やること. 下にある組織づくりについてのインタビューを、最後の文のあとから続けて書いてください。

ページの文章.
# # # # #

大森:「こういう会社組織にしたい」という大脇さんからのオーダーを受けて、まずは現場のプロジェクトマネージャーへの橋渡しを仕組み化できるよう動きました。PCC受講に合わせて大脇さんと週次の定例ミーティングを設け、進め方を提案し、ゴールを設定、壁にぶつかったら相談して……と、PCCでその週に学んだことをリアルタイムで実行していきました。

大脇:組織づくりというプロジェクトは、現場の仕組みの整備だけでなく、会社としての仕組みづくりやインシデントを解消する仕組みづくりなど、どれも難易度が高いものばかりです。ですから週次の定例ミーティングは本当に大切で、二人で会社組織のことだけを話し合う時間にしていました。

大森さんは、毎週PCCでの講座を通じて課題のワークにのみ取り組むのではなく、参加メンバーの皆さんからフィードバックをもらったり、仕事の悩みや課題感を共有したりと、PCCという場をうまく活用していましたよね。

やはり、経営企画の方や組織全体のプロジェクトを担っている方は、なかなか社内では悩みを共有しにくいのではないかと思います。でも同じようなレイヤーから物事を見ている方々と話せる場があると、悩みを共有するだけでなく、「それならこんなふうにやってみたら?」と前向きな話をすることもできますよね。そうやってPCCをうまく実務と連携してくれたことで、組織づくりのプロジェクトが着実に進んでいるのをそばで実感していました。

— お二人で方針や内容をすり合わせた後は、社内の方々に展開していくフェーズかと思います。どのように働きかけ、このプロジェクトを推進していったのでしょうか?

大脇:会社としてどのようにメンバーをマネジメントしていくのか、リスクを回避していくのかといった部分を、中間管理職にあたる現場マネージャー層のメンバーにインプットしていきました。どうすれば彼らと一緒に会社組織をつくっていけるのか、その巻き込み方についても、PCCで学んだことを実践してもらいました。

# # # # #

渡された項目.
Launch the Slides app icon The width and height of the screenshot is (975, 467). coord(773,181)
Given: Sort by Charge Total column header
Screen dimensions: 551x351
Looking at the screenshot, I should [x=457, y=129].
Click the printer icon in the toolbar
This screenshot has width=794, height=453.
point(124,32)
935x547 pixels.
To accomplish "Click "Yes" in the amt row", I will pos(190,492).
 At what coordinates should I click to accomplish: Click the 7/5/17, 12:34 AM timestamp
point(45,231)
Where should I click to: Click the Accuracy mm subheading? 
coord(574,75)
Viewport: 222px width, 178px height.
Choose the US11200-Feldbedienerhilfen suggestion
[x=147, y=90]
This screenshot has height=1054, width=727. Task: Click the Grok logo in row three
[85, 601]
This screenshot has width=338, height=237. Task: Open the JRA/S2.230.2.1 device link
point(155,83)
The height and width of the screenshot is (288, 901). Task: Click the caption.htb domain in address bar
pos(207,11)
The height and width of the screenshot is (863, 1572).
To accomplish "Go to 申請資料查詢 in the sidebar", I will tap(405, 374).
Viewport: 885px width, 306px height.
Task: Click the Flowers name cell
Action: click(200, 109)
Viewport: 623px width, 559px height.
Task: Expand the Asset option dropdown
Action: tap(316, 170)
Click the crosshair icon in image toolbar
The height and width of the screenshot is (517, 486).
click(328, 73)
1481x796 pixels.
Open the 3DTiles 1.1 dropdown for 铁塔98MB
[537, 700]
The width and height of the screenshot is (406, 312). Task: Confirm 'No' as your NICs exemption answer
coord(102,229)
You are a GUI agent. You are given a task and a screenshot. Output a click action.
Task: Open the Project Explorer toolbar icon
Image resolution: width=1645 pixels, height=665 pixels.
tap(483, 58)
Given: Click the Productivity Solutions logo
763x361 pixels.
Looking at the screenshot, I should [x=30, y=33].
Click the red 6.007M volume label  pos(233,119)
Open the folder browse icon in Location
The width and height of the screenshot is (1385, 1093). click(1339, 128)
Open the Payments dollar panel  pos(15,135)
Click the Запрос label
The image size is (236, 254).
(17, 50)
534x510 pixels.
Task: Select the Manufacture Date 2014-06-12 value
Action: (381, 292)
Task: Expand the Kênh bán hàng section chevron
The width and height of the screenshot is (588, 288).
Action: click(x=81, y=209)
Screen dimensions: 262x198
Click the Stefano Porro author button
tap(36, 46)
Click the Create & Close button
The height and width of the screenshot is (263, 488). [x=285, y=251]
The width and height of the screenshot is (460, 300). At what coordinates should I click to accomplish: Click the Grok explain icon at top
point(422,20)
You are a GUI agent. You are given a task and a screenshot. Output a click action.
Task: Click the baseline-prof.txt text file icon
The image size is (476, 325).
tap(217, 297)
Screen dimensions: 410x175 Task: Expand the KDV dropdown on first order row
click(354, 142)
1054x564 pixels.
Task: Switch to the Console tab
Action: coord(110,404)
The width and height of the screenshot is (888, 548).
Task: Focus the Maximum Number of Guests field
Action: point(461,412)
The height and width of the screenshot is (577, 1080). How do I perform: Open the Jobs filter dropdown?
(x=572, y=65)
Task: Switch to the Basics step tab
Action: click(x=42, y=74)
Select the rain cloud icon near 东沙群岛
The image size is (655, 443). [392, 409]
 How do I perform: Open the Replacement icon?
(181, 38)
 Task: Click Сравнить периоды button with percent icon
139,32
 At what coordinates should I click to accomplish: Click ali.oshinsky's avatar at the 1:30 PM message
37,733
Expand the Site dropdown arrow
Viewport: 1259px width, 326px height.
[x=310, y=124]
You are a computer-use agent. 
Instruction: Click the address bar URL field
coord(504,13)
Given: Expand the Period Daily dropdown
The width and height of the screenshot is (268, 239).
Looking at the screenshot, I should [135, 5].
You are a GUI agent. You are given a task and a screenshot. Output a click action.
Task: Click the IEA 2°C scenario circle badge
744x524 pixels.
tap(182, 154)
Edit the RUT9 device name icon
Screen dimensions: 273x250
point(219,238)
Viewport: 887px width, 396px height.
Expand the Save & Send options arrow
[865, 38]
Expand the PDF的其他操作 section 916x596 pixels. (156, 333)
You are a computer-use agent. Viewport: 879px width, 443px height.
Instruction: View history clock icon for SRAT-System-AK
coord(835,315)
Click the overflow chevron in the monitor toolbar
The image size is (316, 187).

# # # # #

あなたの答え.
やったこととしては、まず全社会で発表する機会をつくりました。こういった講座を受けたという事実を知ってもらうことで、みんなが「大森さんはこの領域でのプロジェクトマネジメントについて学んでいる人なんだ」と認識してもらった上で、PMOとはどういうポジションなのかをまずは知ってもらうことから始めてみました。

もちろん1回の発表では、なかなか内容までは理解が及ばないと思います。それでもこの発表によって、「そういうことを学んでいるから、大森さんはこう発言するのか」と、考えや視点を理解してもらいやすくなったのではないかと思います。

大森:実際に現場のプロジェクトマネージャーから、PMOとしての視点で意見を聞かれることが徐々に増えてきた感覚はありますね。

— 社内のメンバーから「ここがわからない」「ここはちがうんじゃないか」といった反応もありましたか?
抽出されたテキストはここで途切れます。